Location
- 1640 Garrison Street Fort Erie, Ontario, L2A 5M4 Canada 42°54′18.9″N 78°58′32.4″W﻿ / ﻿42.905250°N 78.975667°W

Information
- Type: Public Secondary School
- Established: 2017
- School board: District School Board of Niagara
- Principal: Fred Louws
- Faculty: 74
- Grades: 9 to 12
- Enrollment: 985 (September 2021)
- Language: English
- Colours: Dark Red and Gold
- Mascot: Gryphons
- Website: greaterforterie.dsbn.org

= Greater Fort Erie Secondary School =

Public school in Fort Erie, Ontario, Canada

Greater Fort Erie Secondary School, also known as GFESS, is a public secondary school in Fort Erie, Ontario, Canada.

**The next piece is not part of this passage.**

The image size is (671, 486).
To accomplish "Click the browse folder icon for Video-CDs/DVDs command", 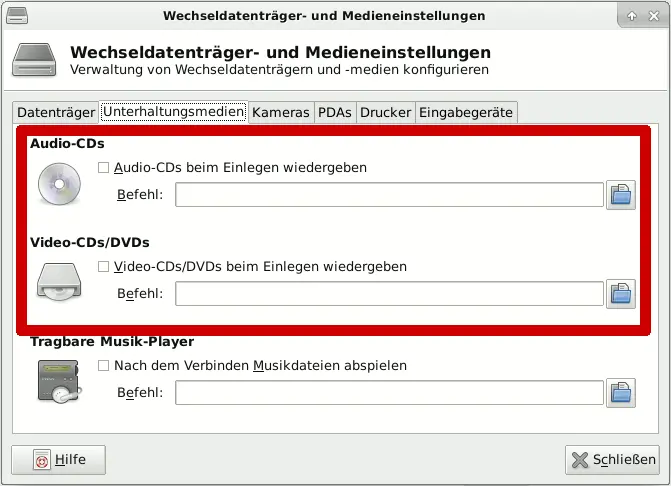I will point(621,293).
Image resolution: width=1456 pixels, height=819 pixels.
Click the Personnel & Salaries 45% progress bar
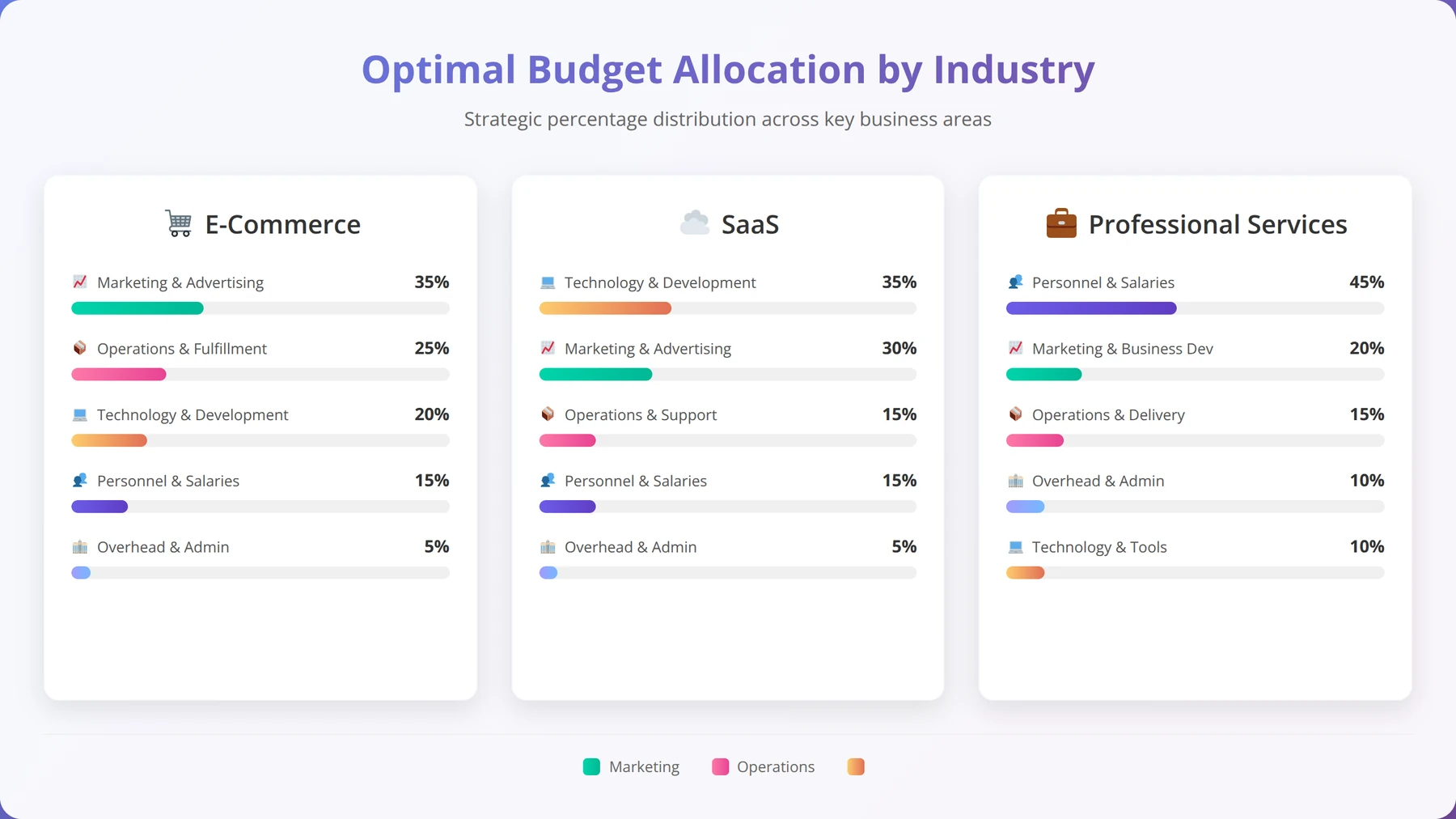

It serves as the only secondary school in the city, after replacing Fort Erie Secondary School and Ridgeway Crystal Beach High School in 2017. GFESS is operated by the District School Board of Niagara (DSBN).

== History ==
The Greater Fort Erie Secondary School opened in 2017. The school was the first high school to be built by the DSBN since 1971 and cost $30 million. Greater Fort Erie was built to replace Ridgeway Crystal Beach High and Fort Erie Secondary School. In 2023, a spirit assembly at the school featured a live performance by Murda Beatz. The school has a Positive Spaces Club where students can discuss their gender and sexuality.